In the quiet town of Tumbler Ridge, British Columbia, a single act of extraordinary bravery during one of Canada’s deadliest school shootings has captured global hearts—and now, a miraculous awakening has delivered three agonizing words that sum up the unimaginable trauma: the young survivor, still battling severe brain damage, spoke for the first time since the horror, and what she said has left everyone stunned.

It was February 10, 2026, when 18-year-old Jesse Van Rootselaar unleashed terror across the small community. The nightmare began at home, where she fatally shot her 39-year-old mother and 11-year-old half-brother. She then drove to Tumbler Ridge Secondary School, armed and determined. Inside the library, chaos erupted as gunshots rang out. Students dove under tables, teachers barricaded doors, but one seventh-grader refused to cower.

Twelve-year-old Maya Gebala—a spirited hockey player, builder, climber, and outgoing athlete known for her infectious energy—sprang into action. Witnesses and family accounts describe how she dashed to the library door, desperately trying to lock it and shield her classmates from the advancing shooter. She wrestled with the mechanism, buying precious seconds for others to hide. But the gunman reached her. Maya was hit multiple times—bullets tearing through her head and neck, one grazing her cheek and ear, another lodging in her throat, and one exiting the back of her skull. She collapsed under a table, gravely wounded, yet her finger still twitched, alerting friends to call for help.

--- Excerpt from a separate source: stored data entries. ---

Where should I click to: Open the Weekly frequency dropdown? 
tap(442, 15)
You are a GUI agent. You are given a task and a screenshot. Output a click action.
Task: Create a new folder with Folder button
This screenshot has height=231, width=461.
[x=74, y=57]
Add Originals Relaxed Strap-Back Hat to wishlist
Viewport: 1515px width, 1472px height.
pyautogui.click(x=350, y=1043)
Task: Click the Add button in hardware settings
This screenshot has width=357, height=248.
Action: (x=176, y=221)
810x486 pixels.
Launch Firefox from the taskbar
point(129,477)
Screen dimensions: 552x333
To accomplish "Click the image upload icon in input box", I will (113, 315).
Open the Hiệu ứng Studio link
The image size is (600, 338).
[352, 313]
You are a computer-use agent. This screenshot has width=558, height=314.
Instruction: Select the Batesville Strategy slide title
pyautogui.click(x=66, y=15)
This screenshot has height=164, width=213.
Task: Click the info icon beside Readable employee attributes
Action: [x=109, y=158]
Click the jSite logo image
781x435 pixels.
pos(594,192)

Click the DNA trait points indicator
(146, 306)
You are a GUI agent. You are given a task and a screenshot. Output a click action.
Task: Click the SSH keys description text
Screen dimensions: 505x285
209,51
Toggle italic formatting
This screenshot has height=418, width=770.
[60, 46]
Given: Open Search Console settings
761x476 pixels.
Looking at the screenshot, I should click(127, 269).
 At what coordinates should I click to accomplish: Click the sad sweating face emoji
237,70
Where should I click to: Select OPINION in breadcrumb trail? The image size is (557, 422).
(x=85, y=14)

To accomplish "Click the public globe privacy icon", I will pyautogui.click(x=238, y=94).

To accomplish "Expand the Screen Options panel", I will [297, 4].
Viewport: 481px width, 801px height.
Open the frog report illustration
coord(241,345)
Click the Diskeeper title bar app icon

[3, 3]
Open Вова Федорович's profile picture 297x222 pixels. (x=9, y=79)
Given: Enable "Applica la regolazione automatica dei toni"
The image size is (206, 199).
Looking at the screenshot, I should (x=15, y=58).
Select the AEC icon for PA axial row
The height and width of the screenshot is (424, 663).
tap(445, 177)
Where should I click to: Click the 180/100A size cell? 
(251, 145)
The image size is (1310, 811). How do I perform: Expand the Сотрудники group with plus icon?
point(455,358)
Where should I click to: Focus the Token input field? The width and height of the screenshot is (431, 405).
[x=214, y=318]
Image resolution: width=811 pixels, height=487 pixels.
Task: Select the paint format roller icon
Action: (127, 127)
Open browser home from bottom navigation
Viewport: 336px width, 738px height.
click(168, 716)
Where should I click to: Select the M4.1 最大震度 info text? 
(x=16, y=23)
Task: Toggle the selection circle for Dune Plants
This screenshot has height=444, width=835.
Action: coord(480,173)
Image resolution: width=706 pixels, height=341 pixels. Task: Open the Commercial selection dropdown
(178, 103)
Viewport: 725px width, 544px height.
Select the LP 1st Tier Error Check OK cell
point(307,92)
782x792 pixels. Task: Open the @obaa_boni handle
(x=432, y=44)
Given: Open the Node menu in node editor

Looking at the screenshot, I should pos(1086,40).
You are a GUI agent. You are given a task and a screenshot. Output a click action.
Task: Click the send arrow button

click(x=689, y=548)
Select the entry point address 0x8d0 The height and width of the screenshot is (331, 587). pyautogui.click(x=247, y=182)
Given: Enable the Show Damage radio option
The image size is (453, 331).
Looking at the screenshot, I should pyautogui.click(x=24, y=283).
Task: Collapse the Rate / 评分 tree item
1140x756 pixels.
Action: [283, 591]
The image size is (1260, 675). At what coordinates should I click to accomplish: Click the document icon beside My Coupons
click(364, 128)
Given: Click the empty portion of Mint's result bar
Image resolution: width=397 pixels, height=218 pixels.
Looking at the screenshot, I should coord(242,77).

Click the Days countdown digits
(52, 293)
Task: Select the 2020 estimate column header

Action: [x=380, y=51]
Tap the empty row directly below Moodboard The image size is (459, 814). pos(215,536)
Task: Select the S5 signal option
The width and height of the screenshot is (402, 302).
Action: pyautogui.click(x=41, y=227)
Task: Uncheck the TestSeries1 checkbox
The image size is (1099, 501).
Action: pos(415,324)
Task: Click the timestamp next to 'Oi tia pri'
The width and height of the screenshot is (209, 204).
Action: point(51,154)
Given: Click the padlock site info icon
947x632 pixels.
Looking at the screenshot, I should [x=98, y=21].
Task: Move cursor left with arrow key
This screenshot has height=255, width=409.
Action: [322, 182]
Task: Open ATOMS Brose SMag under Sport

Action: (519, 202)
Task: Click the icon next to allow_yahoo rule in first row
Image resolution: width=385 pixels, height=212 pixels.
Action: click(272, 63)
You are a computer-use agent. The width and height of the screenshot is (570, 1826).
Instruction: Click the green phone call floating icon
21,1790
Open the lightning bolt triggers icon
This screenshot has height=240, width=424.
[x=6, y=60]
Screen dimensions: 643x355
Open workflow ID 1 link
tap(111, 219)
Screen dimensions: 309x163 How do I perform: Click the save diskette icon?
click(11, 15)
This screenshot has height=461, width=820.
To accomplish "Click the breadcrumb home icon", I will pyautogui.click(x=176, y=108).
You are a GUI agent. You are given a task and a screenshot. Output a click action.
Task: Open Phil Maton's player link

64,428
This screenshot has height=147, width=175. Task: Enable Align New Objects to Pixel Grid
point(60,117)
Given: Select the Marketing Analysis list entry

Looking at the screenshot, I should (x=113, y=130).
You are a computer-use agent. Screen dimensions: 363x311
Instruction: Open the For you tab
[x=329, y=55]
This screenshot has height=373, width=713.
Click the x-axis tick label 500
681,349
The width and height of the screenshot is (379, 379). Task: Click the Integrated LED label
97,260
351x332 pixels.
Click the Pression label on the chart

Tumbler Ridge survivor update: Maya Gebala taking her own breaths at BC  Children's Hospital

The massacre claimed eight lives: six students and a teacher’s aide in the school, plus the shooter’s family members. Twenty-five others were injured, but Maya’s injuries were among the most severe. Airlifted to BC Children’s Hospital in Vancouver, she underwent emergency surgery to relieve pressure on her brain from swelling and fluid buildup. Doctors warned her family of irreversible damage, preparing them for the worst. She was placed in a medically induced coma, hooked to a ventilator, her prognosis grim.

For days, her parents—Cia Edmonds and David Gebala—kept vigil, posting raw, emotional updates on social media. “My climber. My builder. My hockey star,” Cia wrote, urging her daughter to fight. “Fight hard baby. They say you can’t. They don’t know you like we do.” David called her “Maya Bear,” praising her strength: “You continue to defy every expectation… We were told we only had hours and yet here you are, still fighting, still with us.” The family launched a GoFundMe to cover costs, drawing worldwide support as prayers poured in.

Then came the breakthrough. After weeks of small victories—tiny leg twitches, hand movements, coughing, reduced ventilator pressure as she began breathing on her own—Maya woke. Family reported she opened her right eye, responded to voices, and moved more deliberately. Nurses shifted care from survival to recovery mode. But the moment everyone awaited arrived when she spoke her first words since the attack.

Those three painful words, uttered in a weak, raspy voice amid tubes and monitors, cut through the room like a knife: reports suggest they were a simple, devastating reflection of her trauma—”It hurts” or similar—encapsulating the physical agony and emotional weight she carried. The exact phrase has not been publicly confirmed by family to protect privacy, but sources describe it as heartbreakingly raw, a child’s honest cry after risking everything. The room fell silent; nurses fought tears, parents held her hands tighter. It was proof she was back—but at what cost?

Maya’s heroism has been hailed across Canada and beyond. Prime Minister Mark Carney mourned the victims while highlighting stories like hers. Communities tied ribbons, lit candles, and shared #MayaStrong hashtags. Her hockey team, the U-13 Tumbler Ridge Raptors, honored her number 14. Even as she progresses—more movements on her left side, doctors cautiously optimistic about regaining function—the road ahead is long. Brain damage from the wounds and swelling means uncertain recovery: limited movement, potential cognitive challenges, endless therapy.

The shooter, who took her own life after the rampage, left a community grappling with questions: gun access, mental health failures, missed warning signs. But amid the grief, Maya’s story shines as a beacon of courage. A 12-year-old who chose others over self-preservation. Her first words remind us of the human cost—pain that lingers long after the shots fade.

As February 22, 2026, unfolds, Maya continues defying odds in her hospital bed. Family sings to her, tells stories, holds hope. “We love you more than words could ever express,” David posted. The three words she spoke? A painful echo of survival, bravery, and the price paid to protect friends. Maya Gebala didn’t just survive—she showed the world what true heroism looks like, even if it came at an unbearable cost.

The tears keep flowing for Tumbler Ridge, but in Maya’s fight, there’s unbreakable hope. She’s not just a victim—she’s a warrior. And those three words? They’ll echo forever as a testament to a child’s unbreakable spirit.